Meski begitu, Rudy membenarkan bahwa saat Hasta Gunawan menjadi saksi kasus dugaan korupsi pengadaan tanah di Mojosongo dirinya menjabat sebagai wali kota. "2013 sudah saya (wali kotanya), tapi saya tidak pernah kongkonan (menyuruh) seperti itu, saya tidak pernah," ungkap Rudy.

"Kalau saya ditareni (dimintai pertimbangan) tidak mungkin disuruh memberi pakai uangku, lah uangnya siapa? Tidak, saya tidak pernah kayak kayak begitu," tegas FX Rudy.

Seperti isi curhatan Hasta di bagian keempat dituliskan bahwa ada atasannya yang menyuruh memberikan uang.

Unforgetable story ( bagian 4 ) :
"Setiap menghadiri panggilan sebagai saksi di Kejaksaan tinggi saya selalu laporan scr lesan kpd atasan saya...saya diancam..saya diperas..dimintai uang dll, atasan saya pun pernah berseloroh : dah Has dikasih saja ...pakai uang ku."

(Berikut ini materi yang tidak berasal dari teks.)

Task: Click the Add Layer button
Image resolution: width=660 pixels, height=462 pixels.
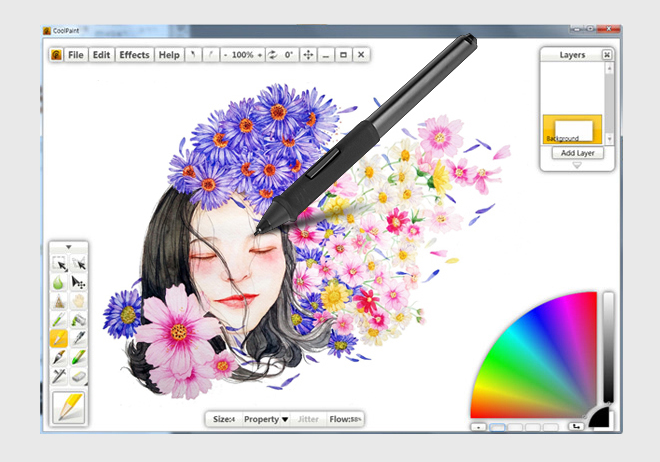Action: pos(577,153)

Saat dihubungi, Hasta mempersilakan postingannya itu dikutip. Hasta mengaku memang sengaja menuliskan pengalamannya itu.Saat kasus korupsi itu diusut Hasta menjabat sebagai Kepala Dinas Badan Pemberdayaan Masyarakat dan Keluarga Berencana (Bapermas dan KB) Kota Solo pada era Joko Widodo menjadi Wali Kota.

"Ya tidak apa-apa, itu hanya mengganjal saja dulu setelah selesai kasusnya jadi bermusuhan dengan teman-teman. Setelah sudah selesai semua mengaku pernah dimintai uang," kata Hasta saat dihubungi detikcom, Kamis (2/9).